--- Work request A ---
From the guide on social media competitions and giveaways, list everything it says such competitions are fantastic for.
--- Work request B ---
Carry on the guide on social media competitions and giveaways from its final line onward.
==== Excerpted passage
If you were to open up your social media platform of choice right now and have a quick scroll, I bet you’ll come across a competition or giveaway. Social media competitions are a tried and tested marketing tactic and a great way to build an audience and drive engagement for your brand.

But the perks don’t come without the pitfalls, the legal obligations, the technicalities of accessing your entries, the list goes on.

We’ve created a dos and don’ts for running social media competitions and giveaways to help you reap the rewards of social media competitions without the headaches.

Do think about what you want to achieve.

Social media competitions are fantastic for building an audience (especially when first starting out), engaging your followers and even collecting user generated content.

Social media contests are not so great for collecting email addresses or generating sales, for example.

So before you dive headlong into planning the perfect social media giveaway; take a second to reflect on what you actually want to achieve by running a competition. Once you’ve decided on your competition goal, you should double check that running your competition or giveaway on social media and therefore your entry method will help you achieve that goal.

Don’t forget to apply for relevant licences and permits.
========
==== Raw data
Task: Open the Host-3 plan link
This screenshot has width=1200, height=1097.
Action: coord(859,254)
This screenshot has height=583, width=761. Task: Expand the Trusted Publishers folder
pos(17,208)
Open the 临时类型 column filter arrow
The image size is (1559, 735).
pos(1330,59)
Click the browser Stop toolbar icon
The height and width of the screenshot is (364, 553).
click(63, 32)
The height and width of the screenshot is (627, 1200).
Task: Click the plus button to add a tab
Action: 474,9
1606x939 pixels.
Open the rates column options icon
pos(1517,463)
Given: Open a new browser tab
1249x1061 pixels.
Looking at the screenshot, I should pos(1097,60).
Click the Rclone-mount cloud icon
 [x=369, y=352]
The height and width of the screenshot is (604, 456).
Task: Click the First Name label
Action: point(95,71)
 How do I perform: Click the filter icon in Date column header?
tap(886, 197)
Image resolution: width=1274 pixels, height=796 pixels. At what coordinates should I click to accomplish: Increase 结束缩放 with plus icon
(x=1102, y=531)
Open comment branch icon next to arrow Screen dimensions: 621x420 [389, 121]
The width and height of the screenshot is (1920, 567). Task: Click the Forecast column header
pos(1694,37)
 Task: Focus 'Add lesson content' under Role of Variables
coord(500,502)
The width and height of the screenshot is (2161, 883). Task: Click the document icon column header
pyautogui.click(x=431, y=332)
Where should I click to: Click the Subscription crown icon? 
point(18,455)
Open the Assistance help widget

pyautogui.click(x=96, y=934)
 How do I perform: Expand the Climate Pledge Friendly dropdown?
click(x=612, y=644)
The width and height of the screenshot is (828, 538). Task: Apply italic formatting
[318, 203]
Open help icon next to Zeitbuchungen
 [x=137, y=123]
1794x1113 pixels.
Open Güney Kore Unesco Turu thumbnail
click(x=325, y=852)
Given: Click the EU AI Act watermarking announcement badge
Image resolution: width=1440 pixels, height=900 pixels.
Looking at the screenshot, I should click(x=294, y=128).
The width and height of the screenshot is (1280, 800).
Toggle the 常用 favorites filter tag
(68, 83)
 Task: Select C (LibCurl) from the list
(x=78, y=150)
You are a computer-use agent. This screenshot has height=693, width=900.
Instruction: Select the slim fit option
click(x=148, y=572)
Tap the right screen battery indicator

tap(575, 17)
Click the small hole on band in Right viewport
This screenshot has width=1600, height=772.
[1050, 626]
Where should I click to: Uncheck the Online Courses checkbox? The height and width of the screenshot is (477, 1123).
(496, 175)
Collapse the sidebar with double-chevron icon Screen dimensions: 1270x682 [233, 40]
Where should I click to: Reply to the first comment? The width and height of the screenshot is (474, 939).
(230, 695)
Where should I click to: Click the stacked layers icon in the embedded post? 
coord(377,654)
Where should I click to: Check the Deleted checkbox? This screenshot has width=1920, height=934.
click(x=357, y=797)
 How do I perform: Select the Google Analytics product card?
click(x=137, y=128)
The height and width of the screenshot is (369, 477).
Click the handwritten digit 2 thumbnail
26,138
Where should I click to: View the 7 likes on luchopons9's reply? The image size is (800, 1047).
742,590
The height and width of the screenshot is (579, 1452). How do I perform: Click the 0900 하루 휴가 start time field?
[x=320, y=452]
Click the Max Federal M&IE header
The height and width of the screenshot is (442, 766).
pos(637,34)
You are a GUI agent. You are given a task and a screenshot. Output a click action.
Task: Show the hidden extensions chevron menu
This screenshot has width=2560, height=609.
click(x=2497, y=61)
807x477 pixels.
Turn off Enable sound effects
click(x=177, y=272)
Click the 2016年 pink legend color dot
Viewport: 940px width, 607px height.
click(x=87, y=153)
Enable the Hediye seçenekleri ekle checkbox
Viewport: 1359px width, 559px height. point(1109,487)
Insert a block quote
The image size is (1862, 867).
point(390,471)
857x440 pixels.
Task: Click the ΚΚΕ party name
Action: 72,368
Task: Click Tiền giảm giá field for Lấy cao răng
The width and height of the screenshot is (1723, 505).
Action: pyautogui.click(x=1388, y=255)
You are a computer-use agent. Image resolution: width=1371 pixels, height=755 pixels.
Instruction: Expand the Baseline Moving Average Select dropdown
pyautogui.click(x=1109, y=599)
========
--- Result A ---
- Building an audience (especially when first starting out)
- Engaging your followers
- Collecting user generated content

--- Result B ---
Just because you’re running your competition on social media, doesn’t mean you’re immune to competition licensing and permit laws.

If you’re running a game of chance competition such as follow to win or like to win, where you’ll pick your winner at random from all valid entries, you may need a permit depending on the value of your prize. If you’re running a game of skill competition such as a comment below or post a photo competition, where you’ll pick your winner based on the skill they’ve shown in their entry; you will most likely not need a licence – but be sure to check the permit requirements for your specific country.

TIP: Here in Australia, New South Wales’ laws on competition permits have recently changed (for the better!) so you no longer need a licence to run a game of chance competition in NSW if your prize pool is valued under $10,000 AUD.

Do make sure your business is protected with terms and conditions.

I know what you’re thinking: ‘no one ever reads those anyway, I don’t need T&Cs’.

Wrong.

People do read the terms and conditions – and by people I mean prize pigs – and by prize pigs I mean pains in the proverbial.

Besides protecting you from difficult winners who decide they’d rather have cash than the prize on offer, terms and conditions also protect you from breaking social media platform rules around liability and ensure if you’ve collected user generated content as part of your entry, that you’ll have permission to reuse those entries in your marketing.

We’ve paid the legal eagles for you and put together a fully comprehensive, three page competition terms and conditions template, available for a fraction of the cost we paid the pros.

Don’t ask entrants to tag and share.

Besides being incredibly annoying, tag and share competitions are actually ‘illegal’ on Facebook (and by illegal we mean against Facebook’s Page terms).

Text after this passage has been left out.